__What is expected__. Switch every "screenshot" to "image" in all of the data below, and keep everything else the same. Leave the pictures out of your answer.

__Task material__.
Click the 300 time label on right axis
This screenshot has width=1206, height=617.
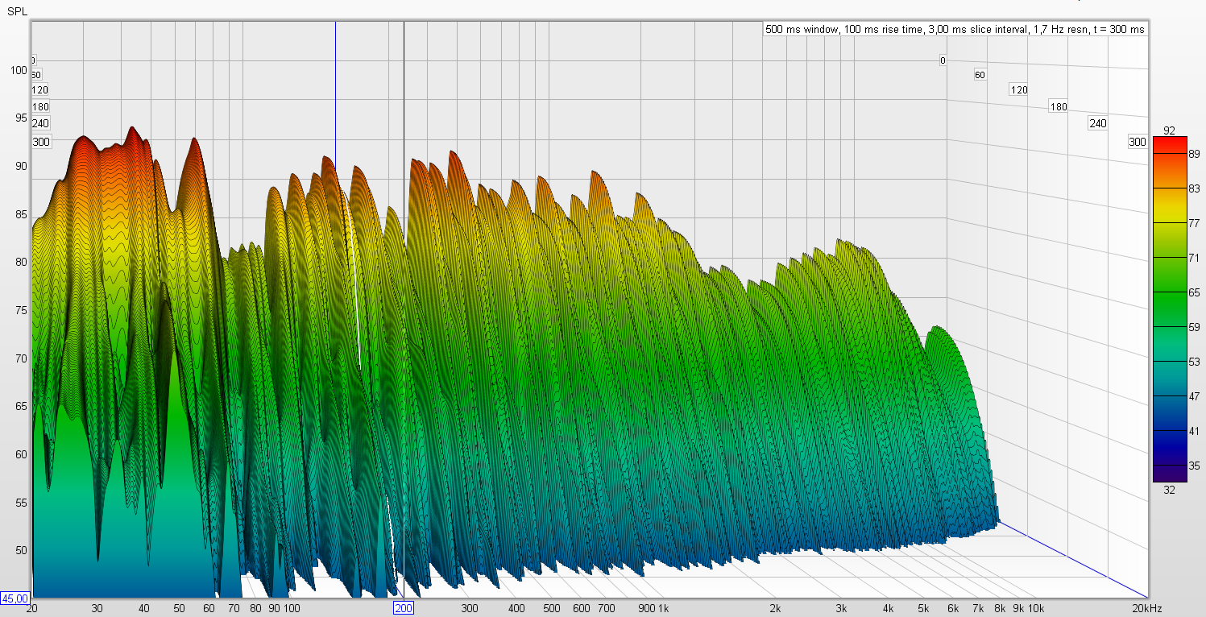point(1137,142)
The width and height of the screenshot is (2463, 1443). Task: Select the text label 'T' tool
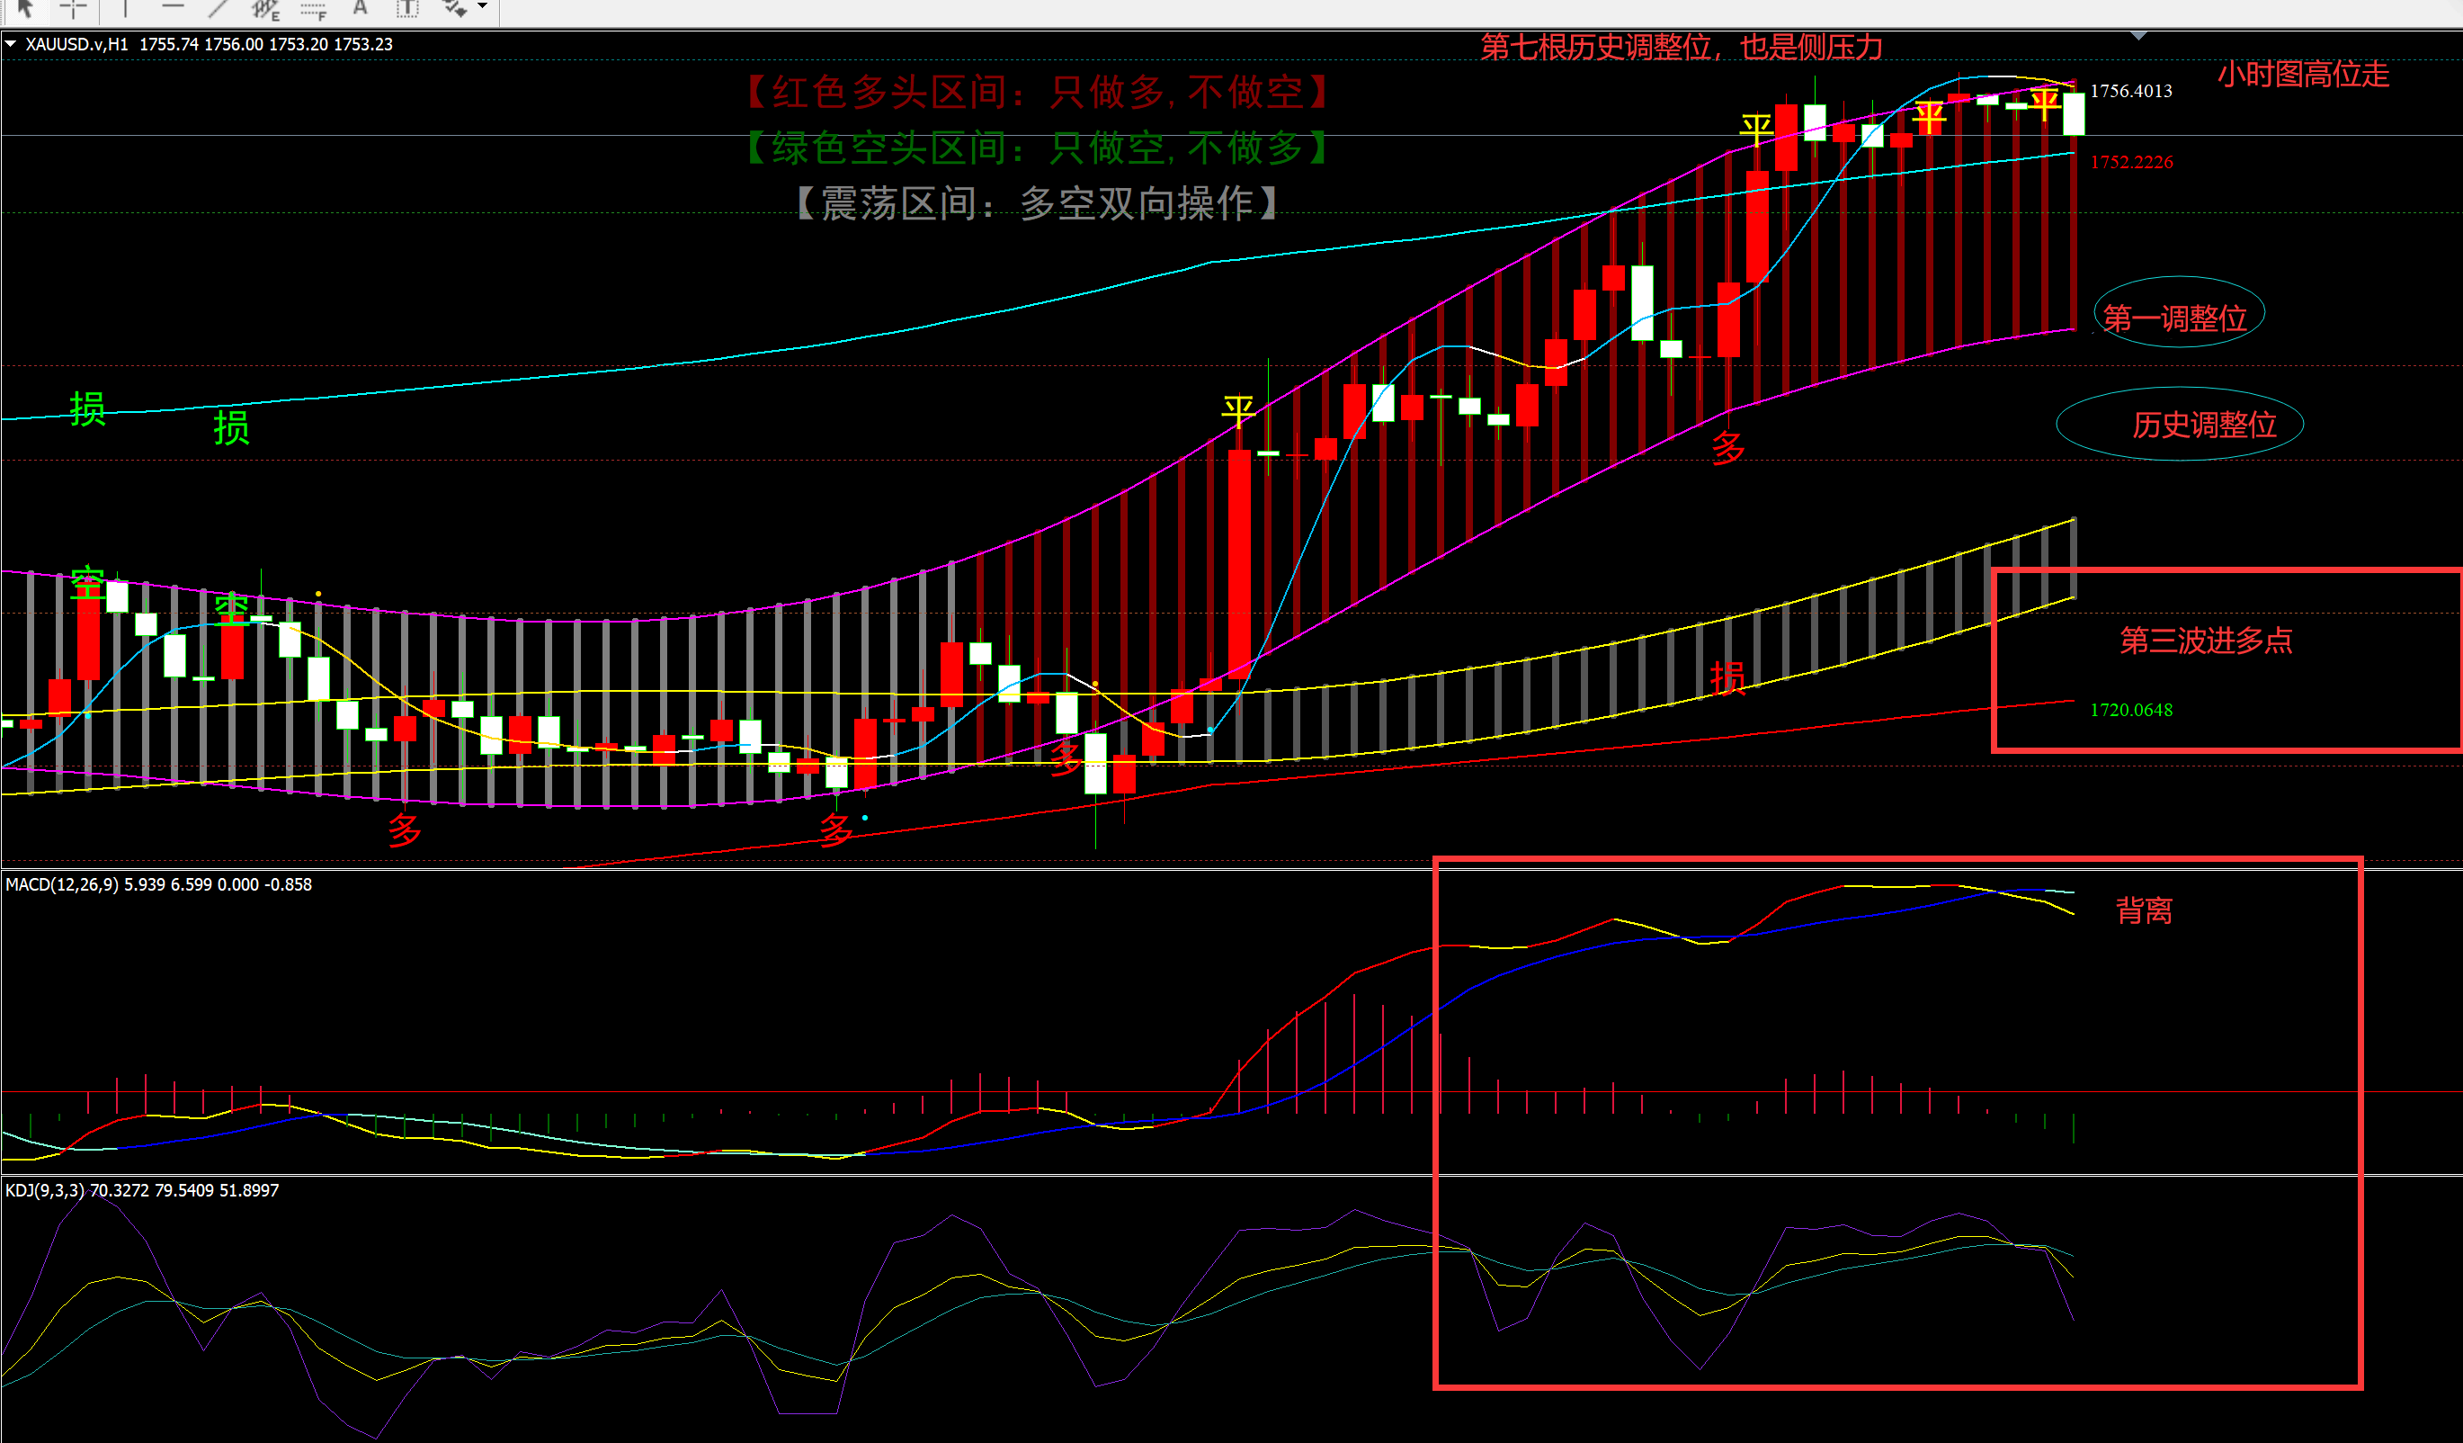[x=407, y=9]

__Solution for this problem__.
Click the 300 time label on right axis
This image has width=1206, height=617.
point(1137,142)
The width and height of the image is (2463, 1443). Task: Select the text label 'T' tool
[x=407, y=9]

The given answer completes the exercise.